■ **STATED GOAL 1**: In the forum thread on S&W revolver prices, what value does the 13th edition of modern gun values give for both guns in Fair condition?

■ **SELECTED TEXT**:
........

# Need prices for S&W's



## doncameron (May 13, 2007)

#1..S&W mod 19-3, .357 mag, 4"barrel, blue, monogrips.
tight lockup, holster wear (bluing worn).

#2..S&W mod 57, .41 mag, 4"barrel, Blue, original walnut checkered grips,
tight lockup, holster worn (bluing worn).

I have a 13th edition of modern gun values and both are listed for
Fair at $295, Is this accurate?

thanks, Doncameron


----------



## Baldy (Jun 21, 2006)

If that's what your paying that's real fair. If that's what you selling for no. I was at the gun show in Orlando last week and there wasn't a M-19 to be had for less than $375. Nice one with box and papers was $425.00. I seen one M/57 wore ,no box or papers $400. I got the M/19-4 with 4"barrel and it is one great revolver. Good luck.


----------



## Bob Wright (May 10, 2006)

No, those are about wholesale prices. Expect thes guns to go in the neighborhood of $400.00 or so.

Bob Wright


----------



## Revolver (Aug 26, 2006)

Bob and Baldy are right. Blue Book can say all it wants but something is worth only what people are willing to pay for it. Value-wise, even at $400 you get a lot for the money. Expect the prices to keep rising due to Smith & Wesson's idiocy.


----------



## doncameron (May 13, 2007)

My neighbor has the 2 pistols for sale.
I'm gonna offer him
$200 for the mod 19 and $300 for the mod 57


----------



## Baldy (Jun 21, 2006)

GO for it Don and I don't think you will be disappointed. Offer $450 for both and tell him the baby needs new shoes. Cry and plead a little if you have to then give him $500. Good luck.


----------

........

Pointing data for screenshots
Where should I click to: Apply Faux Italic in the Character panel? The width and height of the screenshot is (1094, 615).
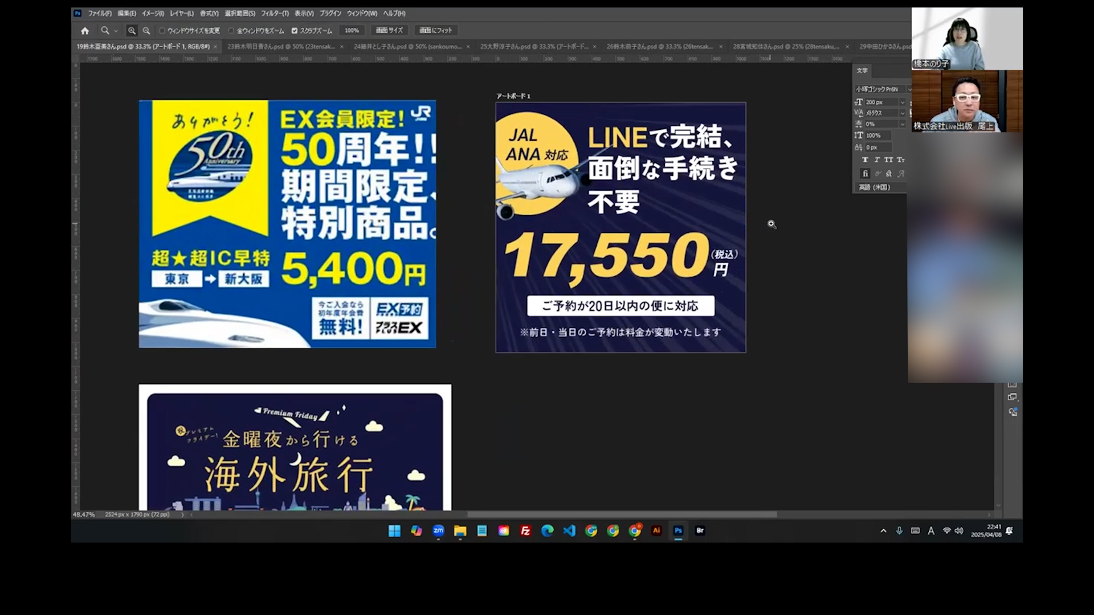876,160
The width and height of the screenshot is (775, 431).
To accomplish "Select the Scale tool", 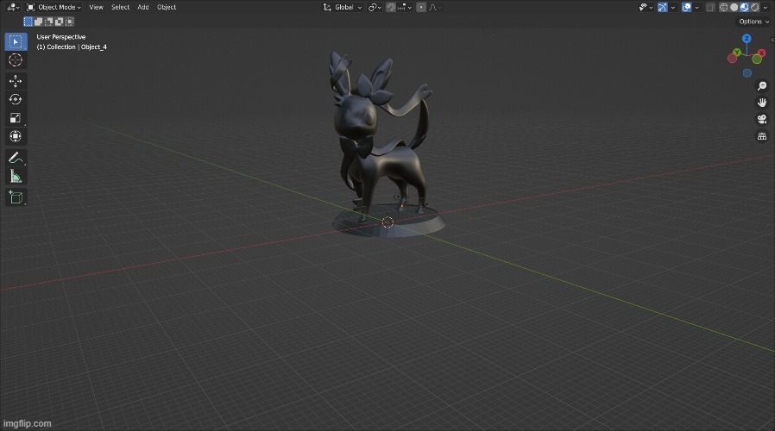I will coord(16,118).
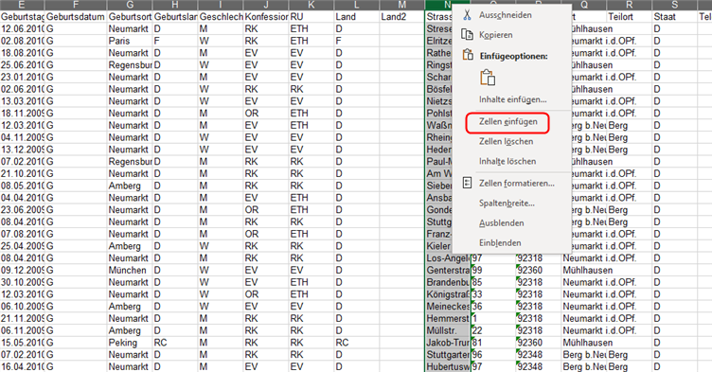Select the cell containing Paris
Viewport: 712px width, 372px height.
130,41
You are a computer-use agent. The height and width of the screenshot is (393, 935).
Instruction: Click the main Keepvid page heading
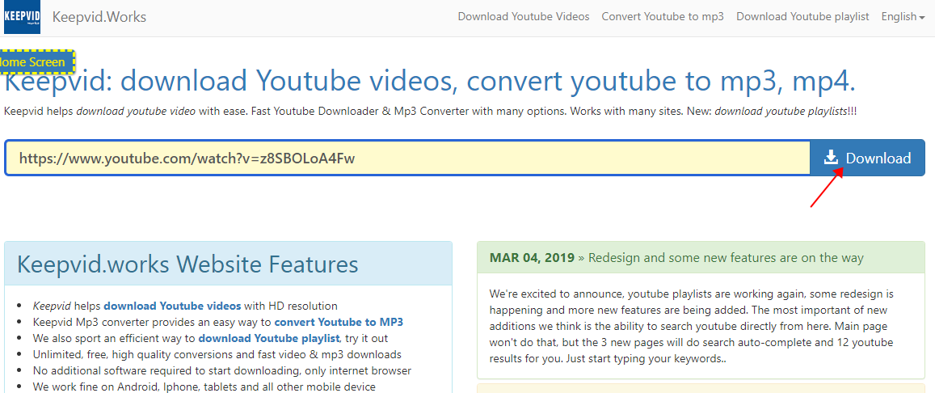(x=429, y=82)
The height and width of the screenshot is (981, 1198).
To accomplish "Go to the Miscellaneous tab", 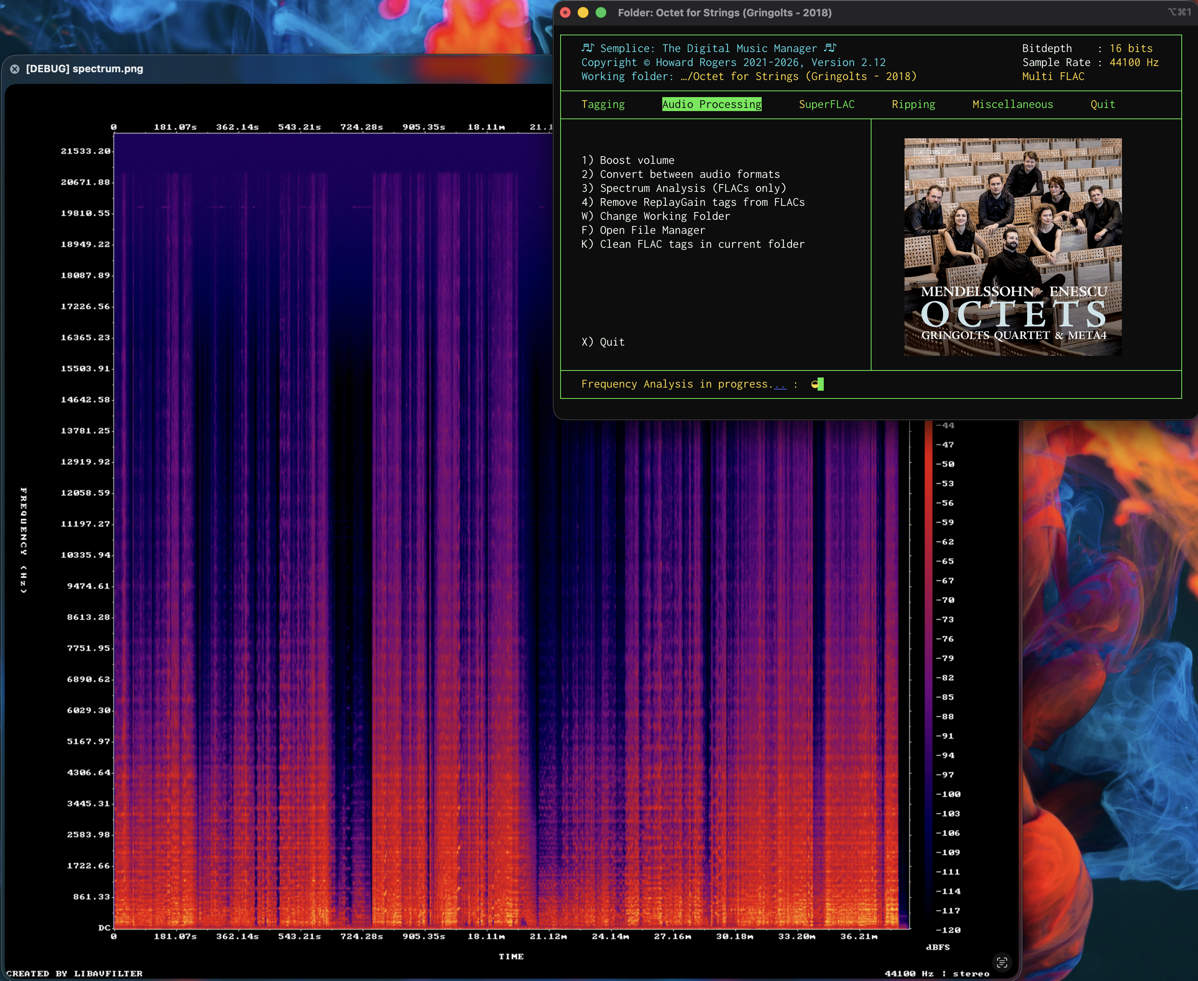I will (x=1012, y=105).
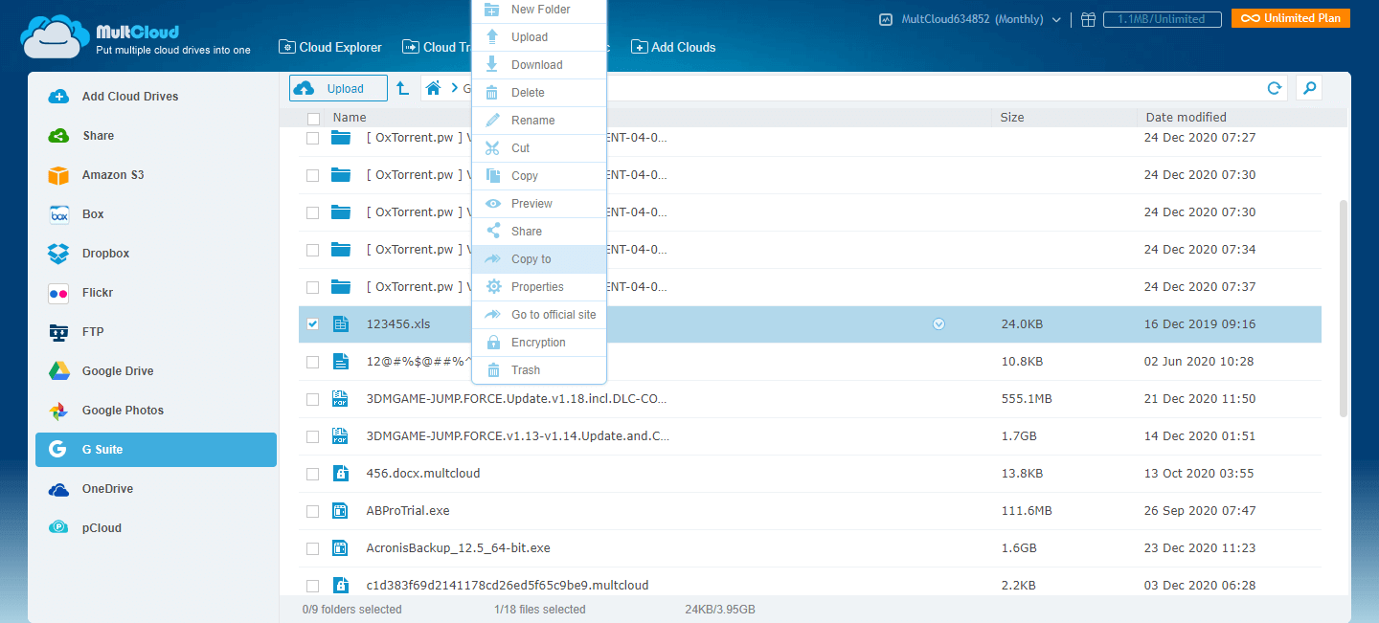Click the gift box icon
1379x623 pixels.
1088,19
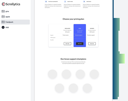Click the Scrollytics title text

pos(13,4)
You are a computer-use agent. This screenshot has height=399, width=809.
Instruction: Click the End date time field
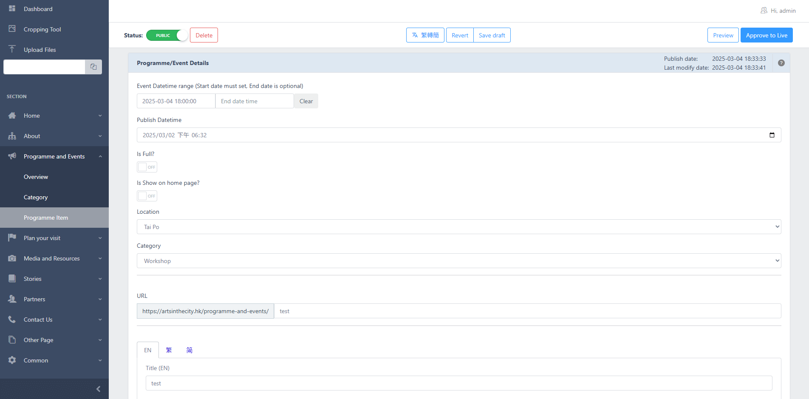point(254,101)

........

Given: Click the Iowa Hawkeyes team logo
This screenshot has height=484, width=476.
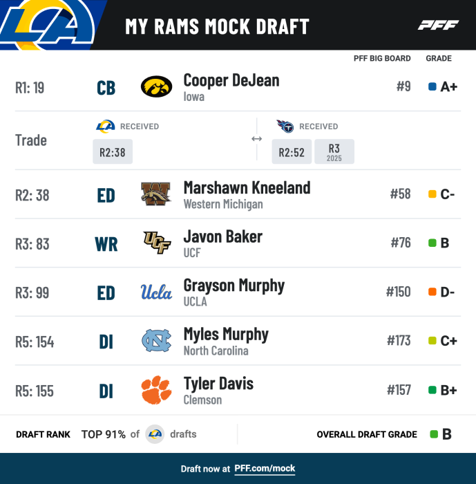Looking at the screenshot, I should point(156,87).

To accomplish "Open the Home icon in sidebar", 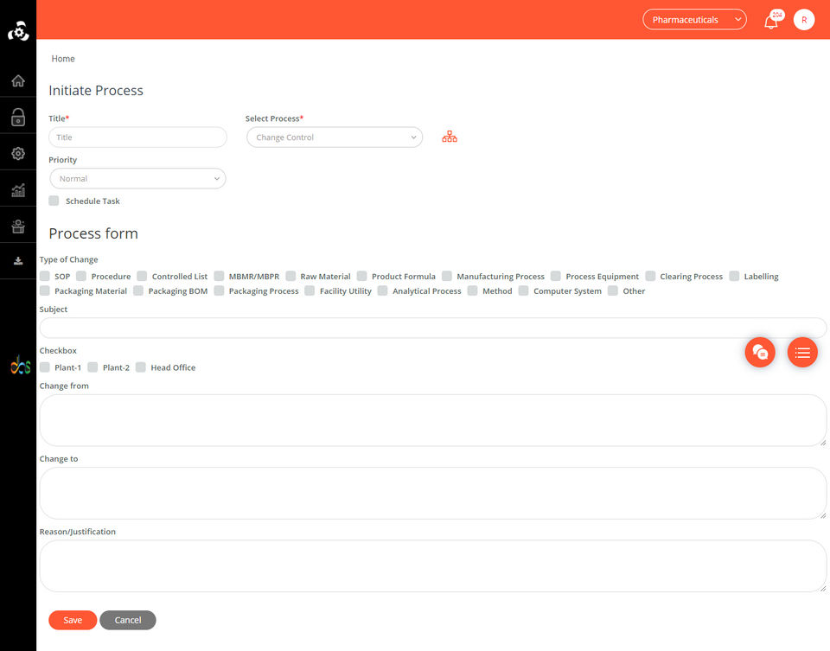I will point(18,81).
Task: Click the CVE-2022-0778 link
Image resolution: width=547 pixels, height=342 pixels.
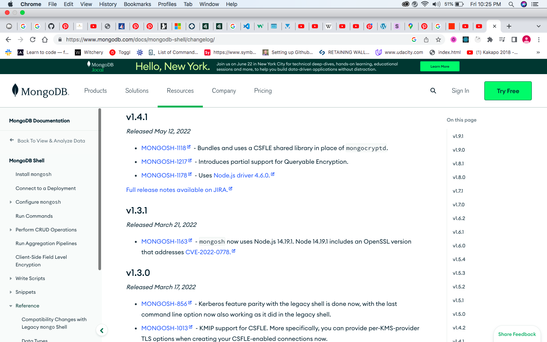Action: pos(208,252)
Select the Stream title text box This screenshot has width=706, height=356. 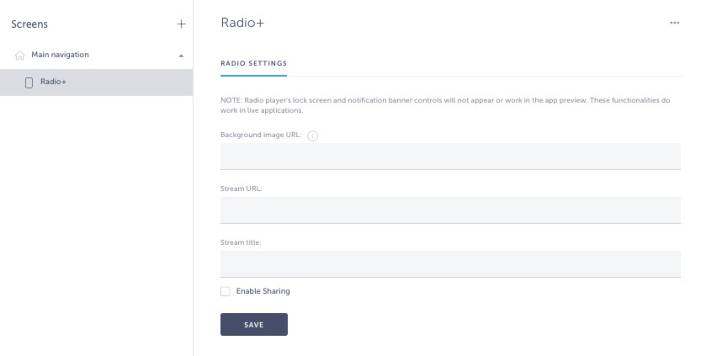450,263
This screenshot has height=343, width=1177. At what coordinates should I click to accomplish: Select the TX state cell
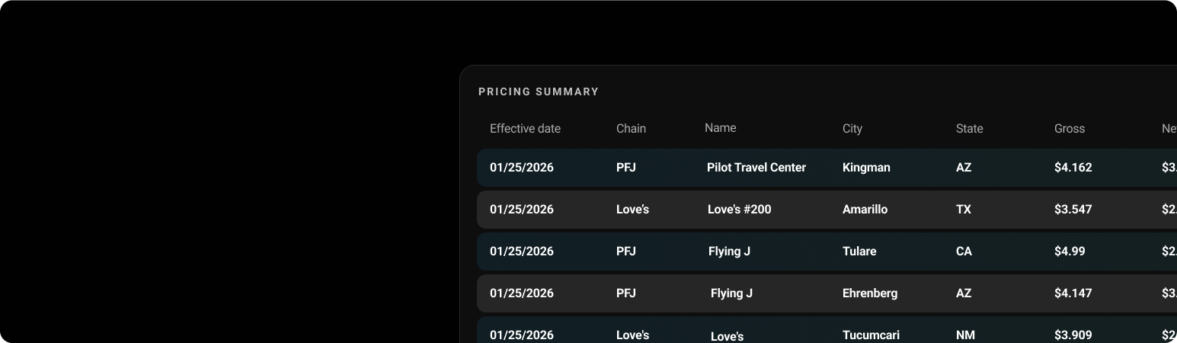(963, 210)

........

■ **STATED GOAL 2**: Express the part of the entries that opens with the line containing "You are a computer-use agent. This" and closes with the line containing "point(254,101)" as a Markdown table with the columns No. and Line. Number each line, skip blank lines, and leave the pictures out.

■ **CORRECT RESULT 1**: $295

■ **CORRECT RESULT 2**:
| No. | Line |
|---|---|
| 1 | You are a computer-use agent. This screenshot has height=399, width=809. |
| 2 | Instruction: Click the End date time field |
| 3 | point(254,101) |